EXERCISE DETAILS = Reproduce the passage below on proposed tax changes word for word, starting with "We’re talking about" and going on through "R5 in revenue.".

(EXCERPT PROVIDED begins)

More tax changes proposed
The tax relief announced in the March budget speech came as a welcome surprise to South Africans, but given the retirement fund changes announced earlier this year it’s quite clear that the government had an unexpected ace in their pockets aimed at ‘working back’ some of the relief offered.
We’re talking about the government’s freeze of retirement funds for a minimum of 3 years post-emigration, of course. We say minimum, as they stipulate that individuals must prove that they have been tax residents of the foreign country for a 3 year period. We’ve covered this in some detail before and will follow up on this matter in coming weeks, so let’s take a look at additional changes on the cards.
In his Midterm Budget Speech, minister Mboweni stated that the treasury plans to increase taxes in 2021 to raise an additional R5 in revenue.

(EXCERPT PROVIDED ends)
(EXTRACTED INFORMATION begins)

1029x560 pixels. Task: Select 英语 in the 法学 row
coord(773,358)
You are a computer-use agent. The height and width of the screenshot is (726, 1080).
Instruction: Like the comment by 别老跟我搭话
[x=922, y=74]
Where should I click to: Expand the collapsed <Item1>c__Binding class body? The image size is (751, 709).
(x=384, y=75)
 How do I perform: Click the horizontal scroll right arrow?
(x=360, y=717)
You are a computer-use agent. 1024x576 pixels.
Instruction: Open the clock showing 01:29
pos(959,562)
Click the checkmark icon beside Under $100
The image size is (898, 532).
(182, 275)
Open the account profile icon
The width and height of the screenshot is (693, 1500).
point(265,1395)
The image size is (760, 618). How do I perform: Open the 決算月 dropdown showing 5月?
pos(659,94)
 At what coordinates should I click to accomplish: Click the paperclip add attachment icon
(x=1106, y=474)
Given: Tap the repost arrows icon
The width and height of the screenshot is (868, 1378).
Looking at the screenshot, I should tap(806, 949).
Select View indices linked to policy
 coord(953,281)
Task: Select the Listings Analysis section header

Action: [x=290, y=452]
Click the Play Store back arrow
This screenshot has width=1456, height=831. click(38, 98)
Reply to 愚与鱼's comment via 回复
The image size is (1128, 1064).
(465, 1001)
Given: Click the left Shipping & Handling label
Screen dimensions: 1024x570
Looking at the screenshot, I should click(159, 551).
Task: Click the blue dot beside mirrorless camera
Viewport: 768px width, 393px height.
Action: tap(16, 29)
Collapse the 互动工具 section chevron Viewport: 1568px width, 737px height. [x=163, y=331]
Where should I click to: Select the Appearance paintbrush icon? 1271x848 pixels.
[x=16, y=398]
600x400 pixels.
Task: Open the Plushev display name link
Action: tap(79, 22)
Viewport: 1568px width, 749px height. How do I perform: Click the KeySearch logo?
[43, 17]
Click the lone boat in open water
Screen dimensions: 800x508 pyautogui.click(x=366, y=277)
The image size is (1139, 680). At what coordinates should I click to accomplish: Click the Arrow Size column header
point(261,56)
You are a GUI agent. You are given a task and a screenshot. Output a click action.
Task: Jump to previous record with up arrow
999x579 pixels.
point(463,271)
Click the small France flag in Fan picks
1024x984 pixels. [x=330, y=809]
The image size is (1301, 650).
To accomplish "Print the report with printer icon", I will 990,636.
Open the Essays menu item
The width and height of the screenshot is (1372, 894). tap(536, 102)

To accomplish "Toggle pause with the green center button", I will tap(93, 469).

(EXTRACTED INFORMATION ends)

RESPONSE =
We’re talking about the government’s freeze of retirement funds for a minimum of 3 years post-emigration, of course. We say minimum, as they stipulate that individuals must prove that they have been tax residents of the foreign country for a 3 year period. We’ve covered this in some detail before and will follow up on this matter in coming weeks, so let’s take a look at additional changes on the cards.
In his Midterm Budget Speech, minister Mboweni stated that the treasury plans to increase taxes in 2021 to raise an additional R5 in revenue.